Find and copy every line in the records that includes the string "Expand".

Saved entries
_ _ _ _ _ _ _

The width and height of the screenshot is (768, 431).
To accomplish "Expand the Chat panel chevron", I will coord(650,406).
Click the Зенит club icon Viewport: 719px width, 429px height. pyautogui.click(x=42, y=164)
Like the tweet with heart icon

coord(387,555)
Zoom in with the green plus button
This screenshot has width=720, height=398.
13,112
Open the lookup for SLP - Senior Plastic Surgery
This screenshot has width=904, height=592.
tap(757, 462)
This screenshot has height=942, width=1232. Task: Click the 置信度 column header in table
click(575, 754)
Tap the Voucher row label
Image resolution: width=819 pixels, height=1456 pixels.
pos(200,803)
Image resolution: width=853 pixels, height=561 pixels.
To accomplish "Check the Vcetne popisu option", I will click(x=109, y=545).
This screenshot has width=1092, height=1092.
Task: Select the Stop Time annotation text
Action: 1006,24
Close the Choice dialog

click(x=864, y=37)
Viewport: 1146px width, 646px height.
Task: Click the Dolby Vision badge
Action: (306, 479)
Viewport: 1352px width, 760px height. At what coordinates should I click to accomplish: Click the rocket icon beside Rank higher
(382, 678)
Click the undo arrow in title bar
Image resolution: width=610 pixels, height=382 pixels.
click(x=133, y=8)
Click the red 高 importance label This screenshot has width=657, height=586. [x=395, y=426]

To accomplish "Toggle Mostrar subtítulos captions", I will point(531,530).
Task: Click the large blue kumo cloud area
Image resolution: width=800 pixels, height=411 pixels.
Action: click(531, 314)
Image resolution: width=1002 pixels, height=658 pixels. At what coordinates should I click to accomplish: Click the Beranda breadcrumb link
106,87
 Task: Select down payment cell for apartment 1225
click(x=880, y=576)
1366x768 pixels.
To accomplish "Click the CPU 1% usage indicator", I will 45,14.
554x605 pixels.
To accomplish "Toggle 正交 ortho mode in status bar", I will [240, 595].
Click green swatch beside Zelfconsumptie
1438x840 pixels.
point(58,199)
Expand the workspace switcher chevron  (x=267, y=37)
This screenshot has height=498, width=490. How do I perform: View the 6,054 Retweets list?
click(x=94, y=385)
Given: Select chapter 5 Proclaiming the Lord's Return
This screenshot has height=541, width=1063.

_ _ _ _ _ _ _

ANSWER TO THE PROBLEM
To accomplish "Expand the Chat panel chevron", I will coord(650,406).
Expand the workspace switcher chevron  (x=267, y=37)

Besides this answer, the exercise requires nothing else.